En el hospital
Enrique Monasterio
La cultura de la vida

 

 

 

Aprovechando mañana de domingo

        A la espera del comienzo de curso, he procurado encontrar algunos huecos para ver enfermos. Ayer por la mañana estuve en dos hospitales: uno, antiguo, con monjas en plantilla y necesitado de una mano de pintura; el otro, moderno y gigantesco. En este último, a diez o doce kilómetros de Madrid, está ingresada esa antigua alumna de mi cole por la que hemos rezado tanto, y seguiremos rezando.

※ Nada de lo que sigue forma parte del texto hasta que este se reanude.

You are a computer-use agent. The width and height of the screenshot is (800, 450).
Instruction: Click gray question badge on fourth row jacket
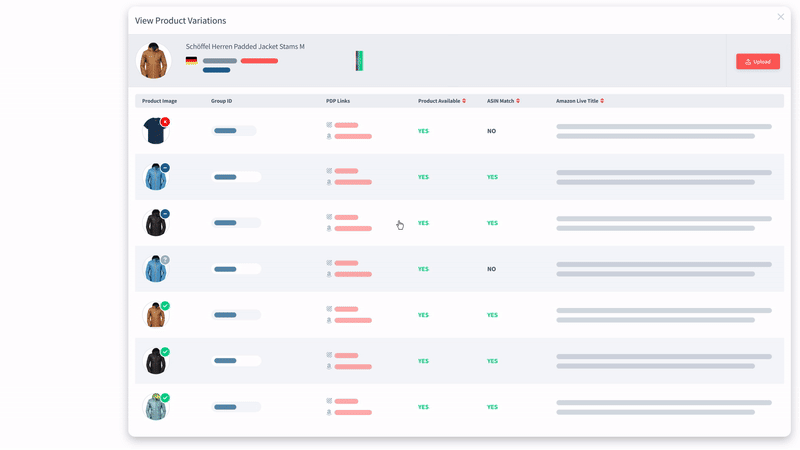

        El edificio es colosal. Desde el aparcamiento hasta la habitación de la enferma es posible que haya recorrido más de un kilómetro. Por un momento me imaginé que estaba en la terminal de un gran aeropuerto internacional: los pasillos, los módulos, las salas de espera, los monitores que anunciaban el turno de los enfermos de día, las escaleras mecánicas, los ascensores…, todo parecía tan eficiente como impersonal. Sólo faltaba el ding-dong de los altavoces y las cintas trasportadoras de los equipajes.

        Al entrar en la habitación, nuestra amiga me miró de reojo con el mismo gesto un pelín despectivo que ponía a los 15 años. Es su forma de disimular cuando se emociona; pero a mí no me engaña. Yo también sé poner caras si me lo propongo.

        Apenas hablamos cinco minutos. Estaba cansada y los médicos querían torturarla un poco más esa mañana; así que tuve que hacer mutis por el foro; pero me dijo que es consciente de que hay mucha gente rezando por ella.

        De pronto entró una enfermera, diciendo "hola, don Enrique” y resultó ser también antigua alumna de Aldeafuente. Me dio mucha vergüenza no reconocerla a la primera, pero me emocioné un poco y casi me delato. En pocos segundos recuperé el prestigio perdido demostrando que recuerdo a todas las de su promoción, y que sé dónde y cómo está cada una.

        Esto de las emociones me preocupa. Antes yo era un tipo frío e insensible. La vejez me está reblandeciendo. Sólo Kloster conserva la dignidad.